Awesome
DSRNet: Single Image Reflection Separation via Component Synergy (ICCV 2023)
:book: [ICCV] [Arxiv] [Supp.] <br> Qiming Hu, Xiaojie Guo <br> College of Intelligence and Computing, Tianjin University<br>
Network Architecture
Environment Preparation (Python 3.9)
pip install -r requirements.txt
Data Preparation
Training dataset
- 7,643 images from the Pascal VOC dataset, center-cropped as 224 x 224 slices to synthesize training pairs;
- 90 real-world training pairs provided by Zhang et al.;
- 200 real-world training pairs provided by IBCLN (In our training setting 2, † labeled in our paper).
Testing dataset
- 45 real-world testing images from CEILNet dataset;
- 20 real testing pairs provided by Zhang et al.;
- 20 real testing pairs provided by IBCLN;
- 454 real testing pairs from SIR^2 dataset, containing three subsets (i.e., Objects (200), Postcard (199), Wild (55)).

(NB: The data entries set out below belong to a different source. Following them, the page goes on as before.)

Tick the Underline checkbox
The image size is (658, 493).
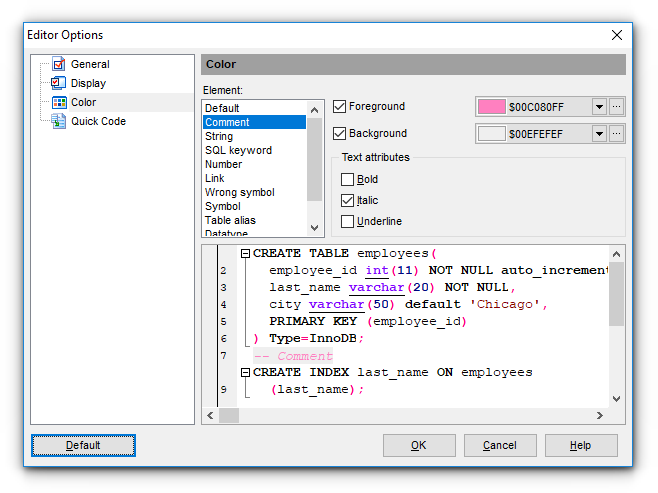[348, 221]
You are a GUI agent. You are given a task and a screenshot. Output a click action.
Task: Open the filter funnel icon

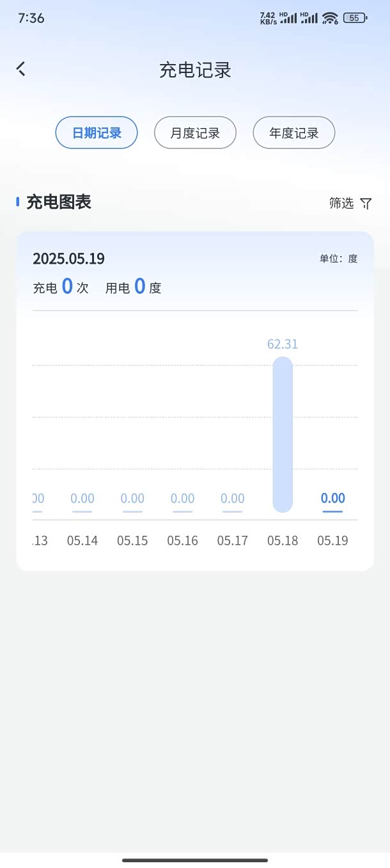[366, 204]
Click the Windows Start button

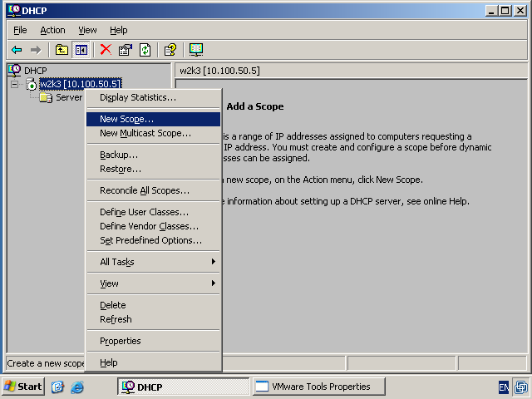click(x=23, y=387)
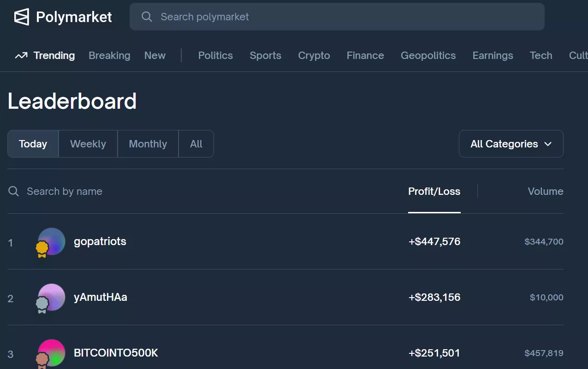
Task: Select the Weekly leaderboard filter
Action: pyautogui.click(x=88, y=143)
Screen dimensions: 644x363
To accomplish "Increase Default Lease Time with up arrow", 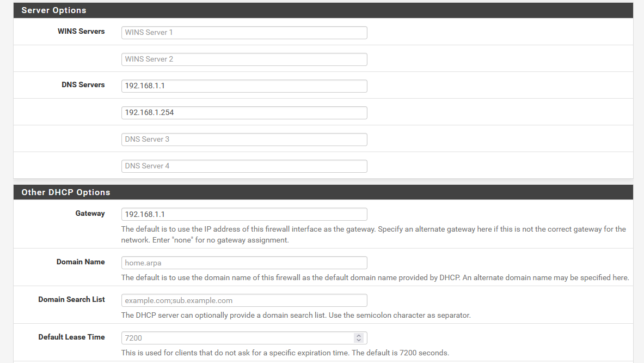I will tap(358, 336).
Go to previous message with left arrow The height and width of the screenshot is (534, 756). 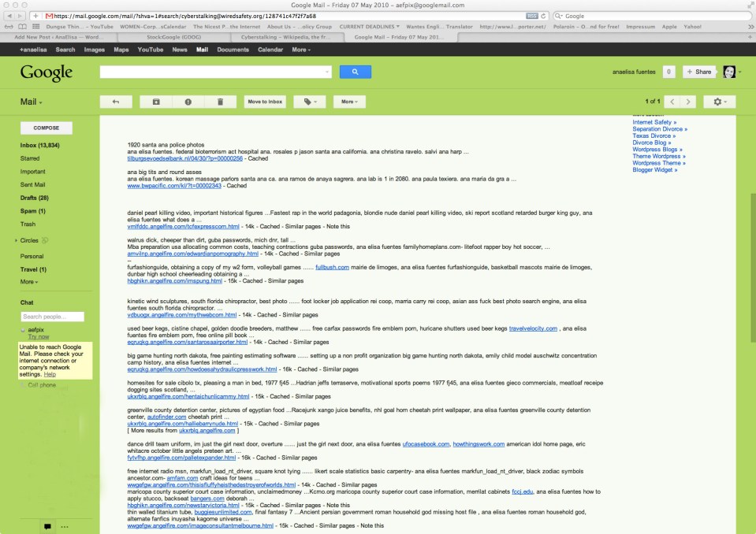click(671, 102)
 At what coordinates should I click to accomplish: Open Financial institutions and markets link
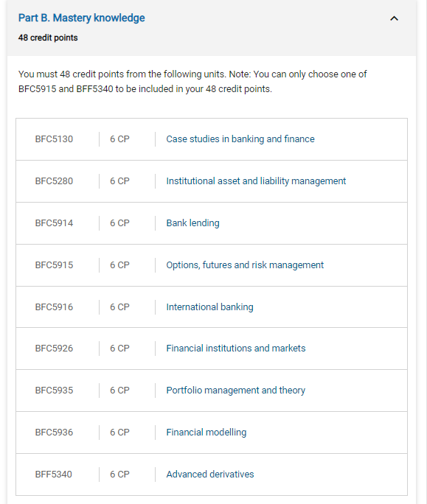235,348
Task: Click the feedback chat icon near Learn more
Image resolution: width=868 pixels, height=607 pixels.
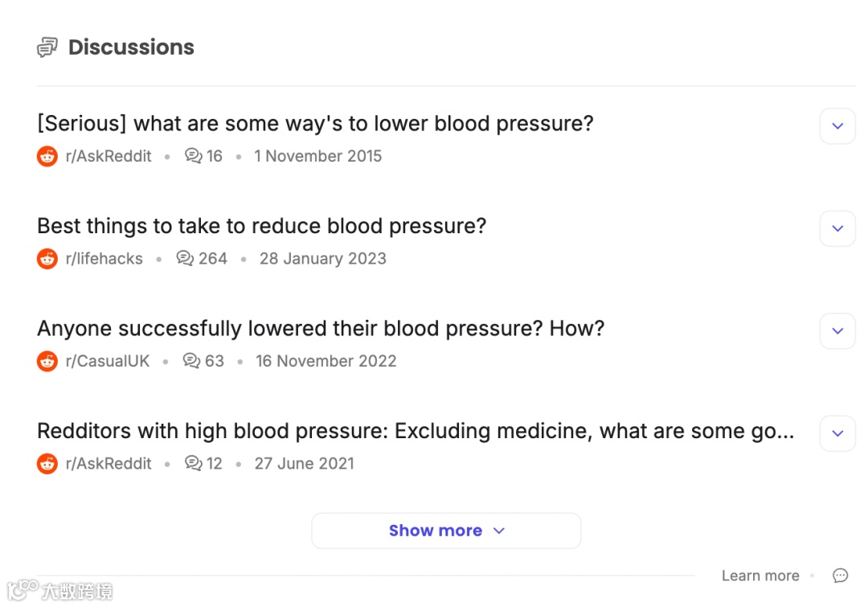Action: [840, 576]
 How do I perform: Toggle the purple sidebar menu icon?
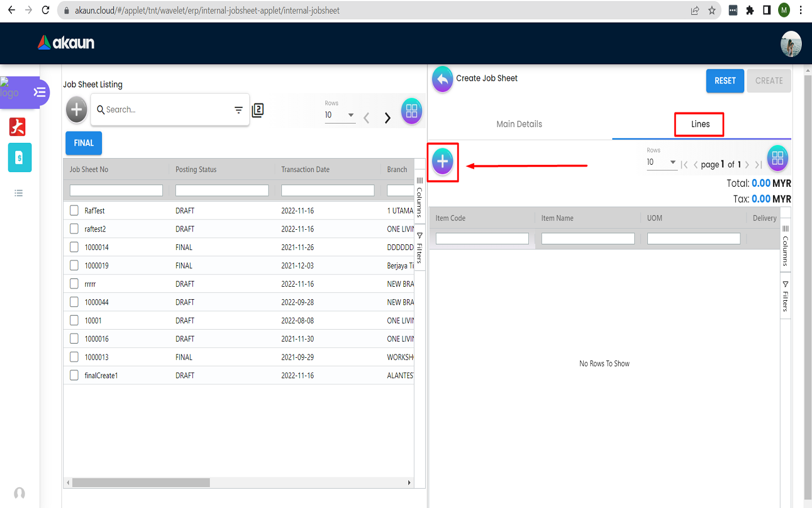(39, 92)
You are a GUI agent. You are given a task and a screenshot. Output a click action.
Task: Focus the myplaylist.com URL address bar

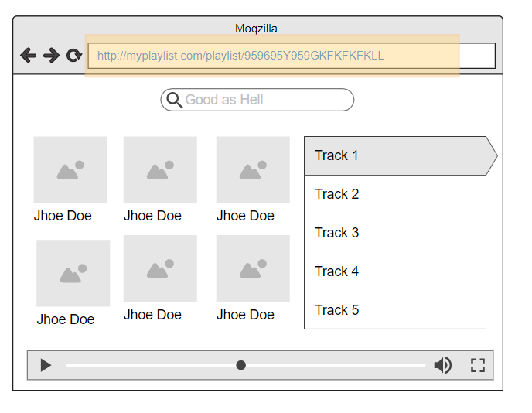pyautogui.click(x=292, y=56)
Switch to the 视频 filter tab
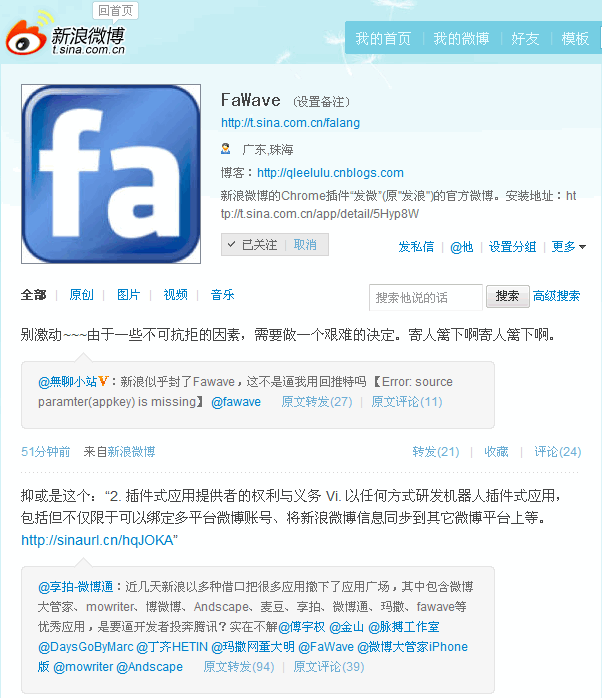The image size is (602, 698). pos(175,295)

Download all in one by Google Drive or 百度云.
Usage
Training
Setting I (w/o Nature): python train_sirs.py --inet dsrnet_l --model dsrnet_model_sirs --dataset sirs_dataset --loss losses --name dsrnet_l --lambda_vgg 0.01 --lambda_rec 0.2 --if_align --seed 2018 --base_dir "[YOUR DATA DIR]"
Setting II (w/ Nature): python train_sirs_4000.py --inet dsrnet_l_nature --model dsrnet_model_sirs --dataset sirs_dataset --loss losses --name dsrnet_l_4000 --lambda_vgg 0.01 --lambda_rec 0.2 --if_align --seed 2018 --base_dir "[YOUR DATA DIR]"
Evaluation
Setting I (w/o Nature): python eval_sirs.py --inet dsrnet_l --model dsrnet_model_sirs --dataset sirs_dataset --name dsrnet_l_test --if_align --resume --weight_path "./weights/dsrnet_l_epoch18.pt" --base_dir "[YOUR_DATA_DIR]"

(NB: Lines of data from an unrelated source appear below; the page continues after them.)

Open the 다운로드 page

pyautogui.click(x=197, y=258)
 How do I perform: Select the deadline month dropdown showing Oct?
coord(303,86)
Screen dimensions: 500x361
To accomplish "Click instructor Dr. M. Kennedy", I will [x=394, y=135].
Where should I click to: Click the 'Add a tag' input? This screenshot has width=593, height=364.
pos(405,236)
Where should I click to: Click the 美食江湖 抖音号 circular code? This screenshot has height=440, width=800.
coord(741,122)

Setting II (w/ Nature): python eval_sirs_4000.py --inet dsrnet_l_nature --model dsrnet_model_sirs --dataset sirs_dataset --name dsrnet_l_4000_test --if_align --resume --weight_path "./weights/dsrnet_l_4000_epoch33.pt" --base_dir "[YOUR_DATA_DIR]"
More commands can be found in scripts.sh.
Testing
Setting I (w/o Nature): python test_sirs.py --inet dsrnet_l --model dsrnet_model_sirs --dataset sirs_dataset --name dsrnet_l_test --hyper --if_align --resume --weight_path "./weights/dsrnet_l_epoch18.pt" --base_dir "[YOUR_DATA_DIR]"
Setting II (w/ Nature): python test_sirs.py --inet dsrnet_l_nature --model dsrnet_model_sirs --dataset sirs_dataset --name dsrnet_l_4000_test --hyper --if_align --resume --weight_path "./weights/dsrnet_l_4000_epoch33.pt" --base_dir "[YOUR_DATA_DIR]"
Trained weights
Download the trained weights by Google Drive or 百度云 and drop them into the "weights" dir.